→ Assignment
Each line of the data below between the one containing "The width and height of the screenshot is (764, 527)." and the one containing "You are a computer-use", both included, is to be repeated exactly. Please omit pictures.

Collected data
-----

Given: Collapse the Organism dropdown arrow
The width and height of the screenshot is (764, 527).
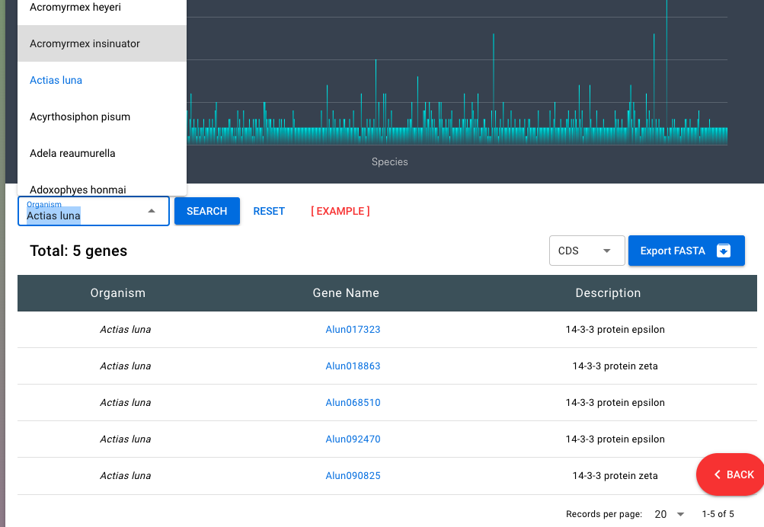Looking at the screenshot, I should point(152,211).
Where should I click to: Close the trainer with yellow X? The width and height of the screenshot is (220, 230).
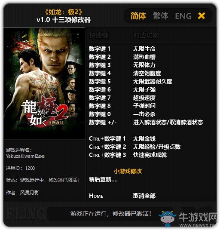coord(202,16)
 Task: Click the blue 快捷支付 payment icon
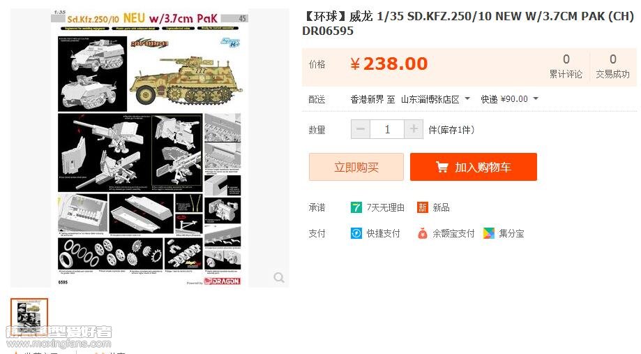[x=356, y=233]
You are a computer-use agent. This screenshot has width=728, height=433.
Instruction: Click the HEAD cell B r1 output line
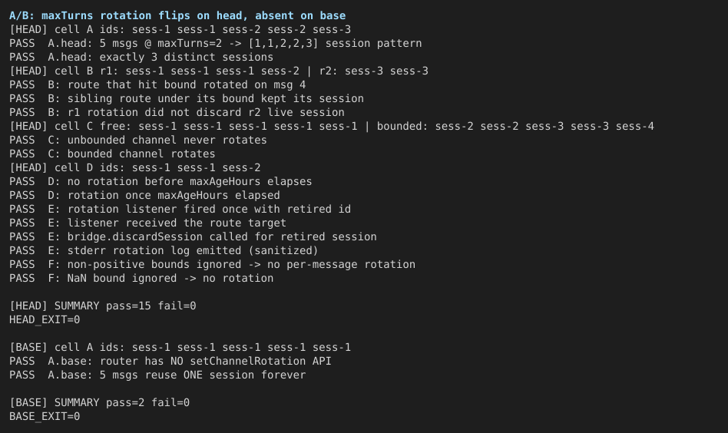219,71
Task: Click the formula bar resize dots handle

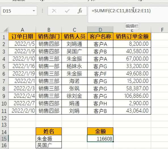Action: click(x=43, y=11)
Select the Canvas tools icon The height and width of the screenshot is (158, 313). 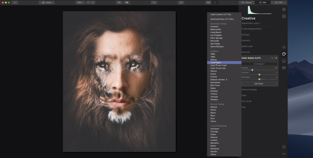click(284, 16)
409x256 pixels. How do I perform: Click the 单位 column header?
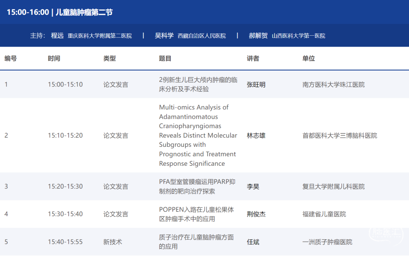[309, 58]
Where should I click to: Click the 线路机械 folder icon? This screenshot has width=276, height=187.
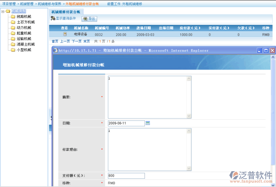[13, 17]
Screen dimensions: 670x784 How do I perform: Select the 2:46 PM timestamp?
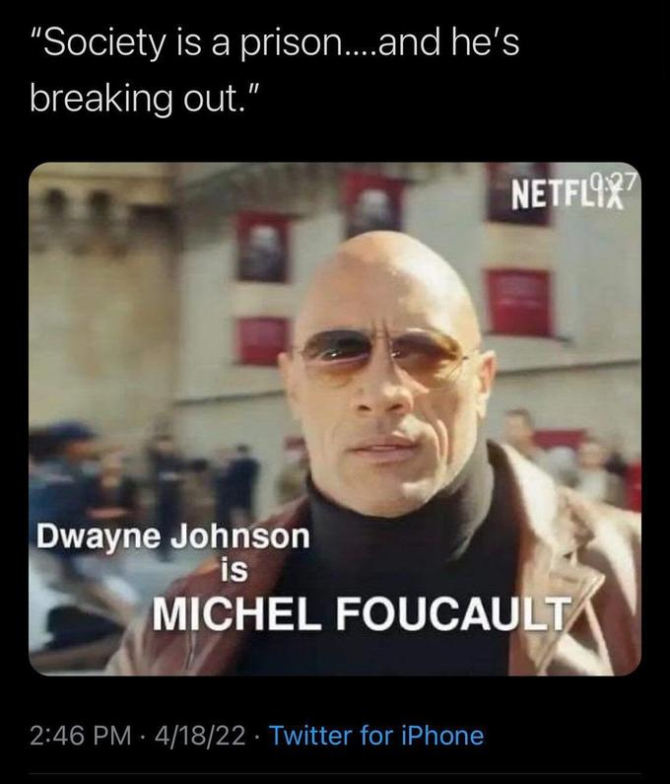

-----

→ Reply to the exercise
The width and height of the screenshot is (764, 527).
Looking at the screenshot, I should point(152,211).
Where should I click to: Close the trainer with yellow X? The width and height of the screenshot is (220, 230).
coord(202,16)
 Task: Click the blue 快捷支付 payment icon
[x=356, y=233]
You are a computer-use agent. This screenshot has width=728, height=433.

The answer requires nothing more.